REPUBLIKA.CO.ID, BLITAR -- Aparat Kepolisian Resor Blitar, Jawa Timur, menutup sementara sebuah peternakan babi di Kecamatan Wlingi, Kabupaten Blitar. Sebab limbah dari hewan-hewan tersebut diduga telah mencemari lingkungan.
"Peternakan babi yang membuang limbahnya langsung ke sungai dan diduga melanggar UU tentang lingkungan hidup membuang limbah tanpa diolah," kata Kapolres Blitar AKBP Slamet Waloya di Blitar, Selasa (23/1).
Ia mengatakan, peternakan tersebut juga diduga tidak mempunyai izin sesuai dengan ketentuan yang telah berlaku.
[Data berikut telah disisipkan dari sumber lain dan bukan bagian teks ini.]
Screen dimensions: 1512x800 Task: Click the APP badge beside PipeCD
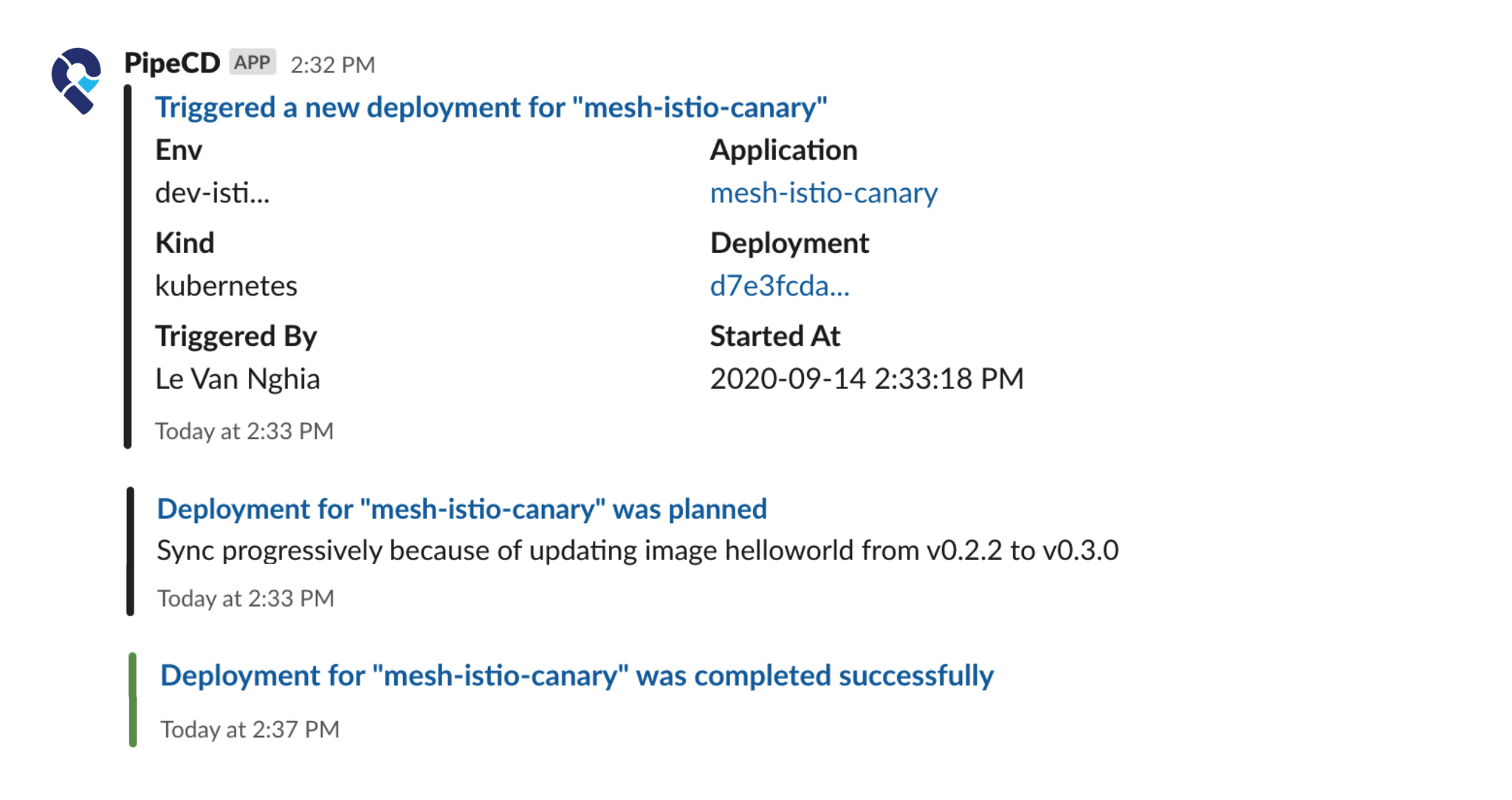[x=252, y=63]
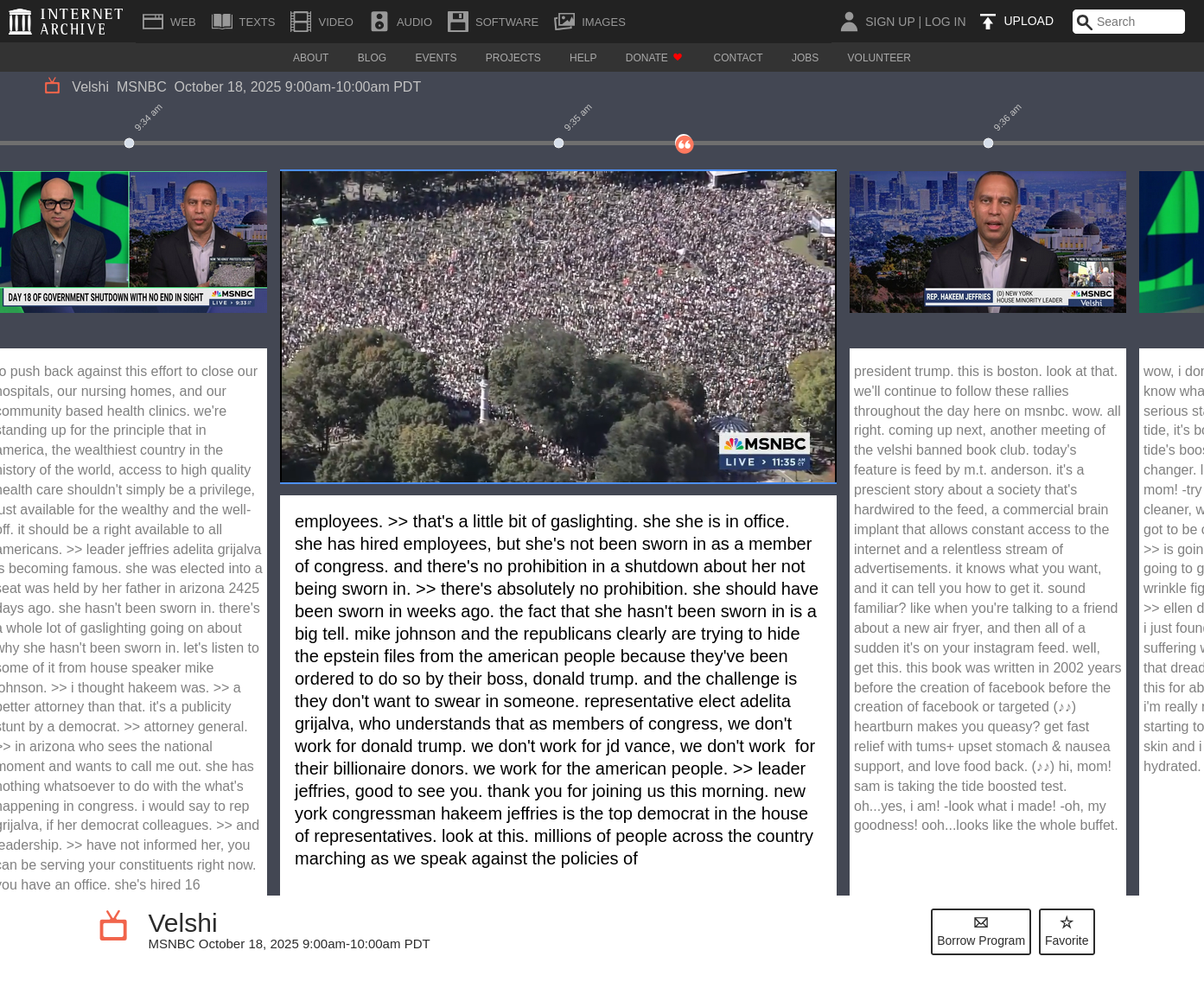Image resolution: width=1204 pixels, height=982 pixels.
Task: Jump to the 9:36 am timeline marker
Action: [x=988, y=143]
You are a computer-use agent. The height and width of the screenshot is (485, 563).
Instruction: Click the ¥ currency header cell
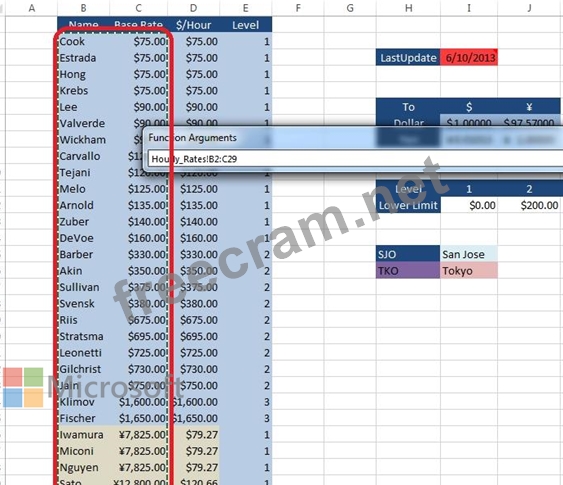529,107
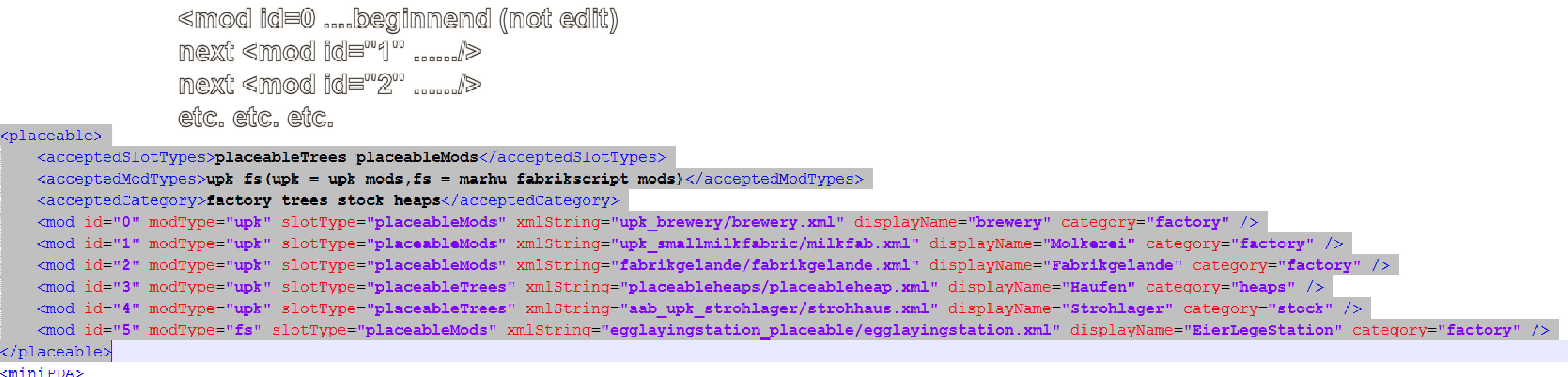Click the id="0" attribute of first mod
The image size is (1568, 377).
click(111, 222)
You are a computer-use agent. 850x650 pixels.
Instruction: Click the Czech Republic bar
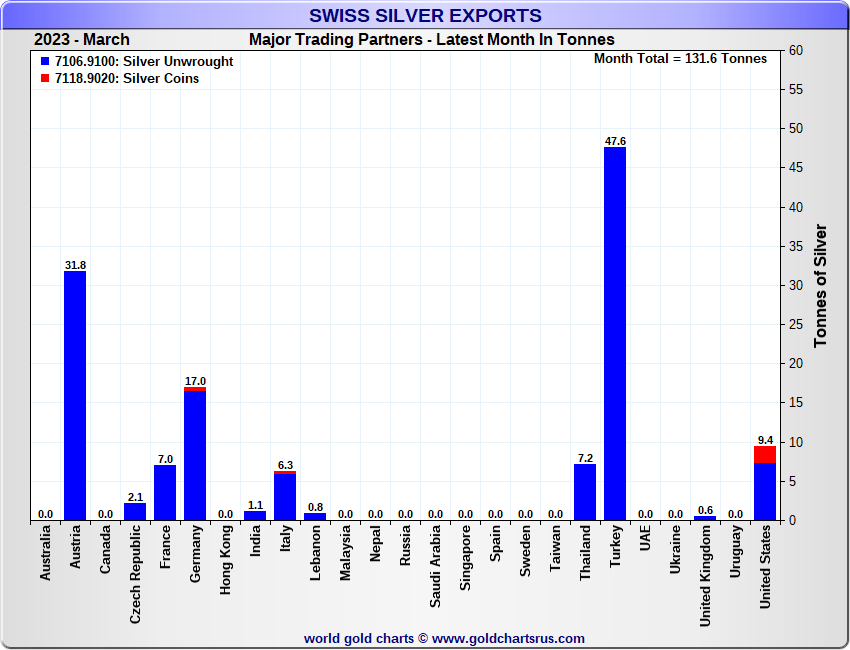135,512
Saat ini, tim satgas pangan telah memasang garis polisi di lokasi peternakan tersebut.
"Tim penyidik Polres Blitar menutup sementara waktu dengan garis polisi, untuk selanjutnya dilakukan pemeriksaan terhadap pemilik peternakan tersebut dan jika ditemukan pelanggaran administrasi dan pidana akan kami proses sesuai ketentuan yang berlaku," katanya.
Sementara itu, penjaga peternakan babi, Sweeter mengaku selama ini tidak ada warga yang keberatan langsung dengan keberadaan kandang tersebut. Ia sudah bekerja sekitar satu tahun, tapi tidak ada warga yang komplain dengan peternakan.
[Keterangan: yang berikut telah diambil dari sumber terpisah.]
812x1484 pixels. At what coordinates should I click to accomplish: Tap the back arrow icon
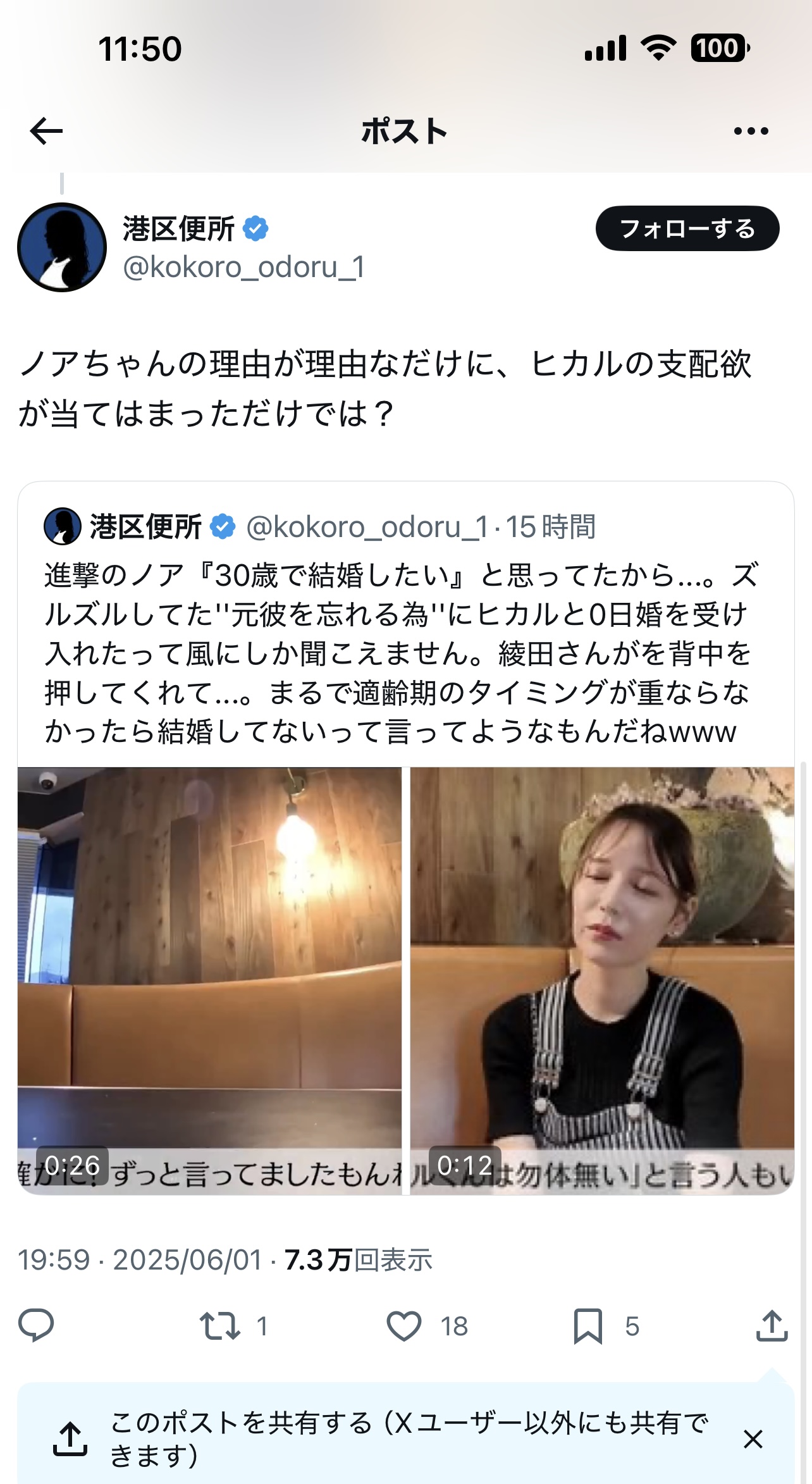(x=46, y=131)
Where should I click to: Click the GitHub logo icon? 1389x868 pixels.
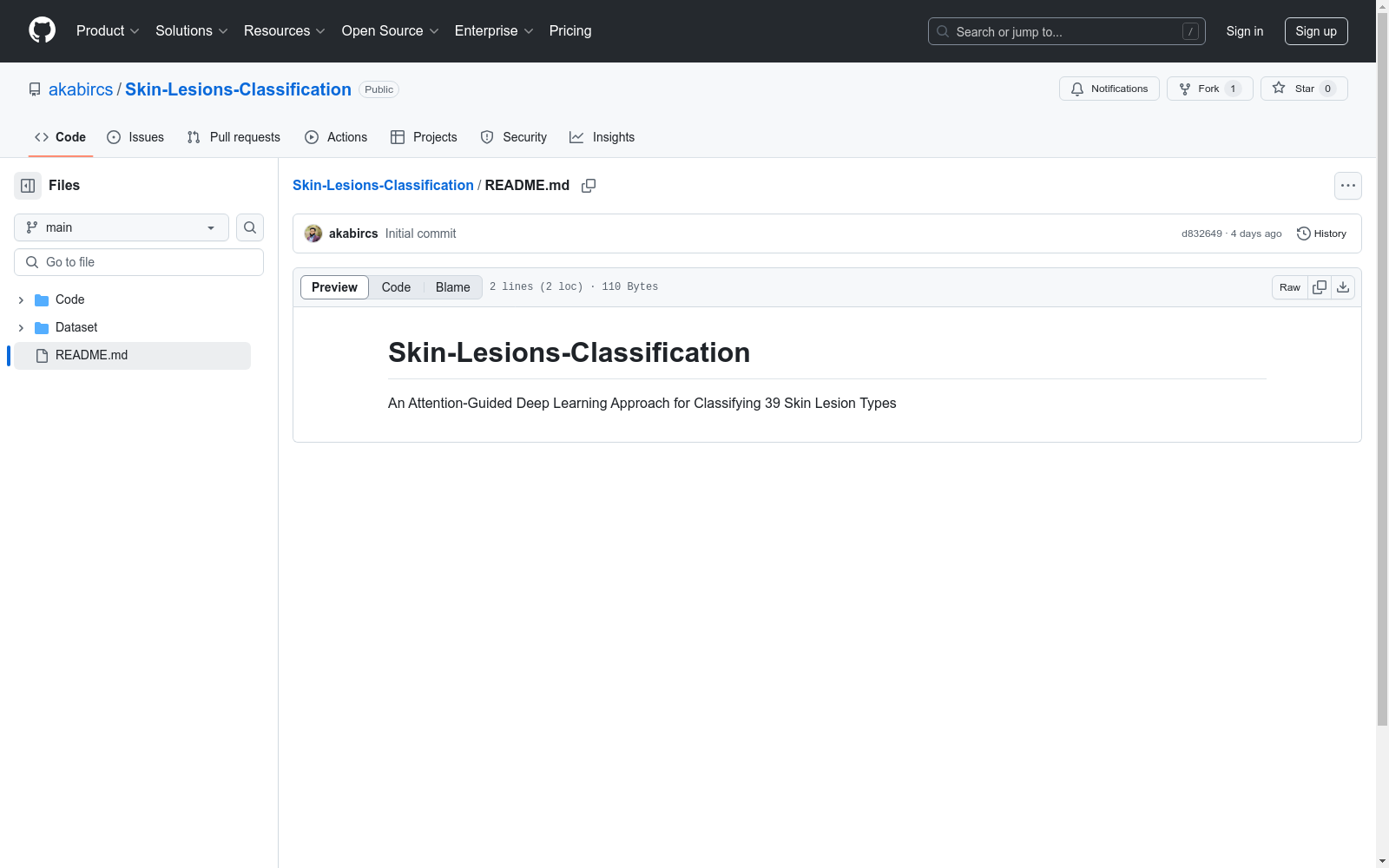click(42, 30)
"Warga tidak ada yang komplain. Saya satu tahun di sini, tapi warga tidak ada (keberatan)," kata Sweeter.
Sejumlah warga mengaku keberadaan kandang tersebut cukup meresahkan. Selain bau yang tidak sedap, juga membuat bising. "Kalau buang kotoran hewannya ke sungai, jadi ini bisa membuat sungai tercemar. Bau dari kandang juga tidak sedap dan suara babinya bising," kata Yuliasih, warga sekitar.
Peternakan babi tersebut diketahui milik AN, warga Malang. Lokasi kandang tersebut berada di Desa Tembalang, Kecamatan Wlingi, Kabupaten Blitar. Petugas juga meninjau langsung lokasi peternakan tersebut termasuk saluran pembuangan kotoran dari ternak babi.
Dari hasil pantauan, kotoran tersebut memang diarahkan untuk dibuang ke sungai yang lokasinya terletak di belakang peternakan tersebut. Petugas juga memeriksa saluran pembuangan dari kandang ke sungai yang dilewatkan bawah tanah.
Di kandang tersebut, jumlah babi yang dipelihara cukup banyak baik yang masih kecil ataupun yang sudah dewasa, hingga ratusan ekor. Dampak dari pembuangan kotoran itu, air di sekitar peternakan menjadi berbau dan warnanya berubah. Padahal, air sungai itu dimanfaatkan untuk kebutuhan warga, salah satunya irigasi.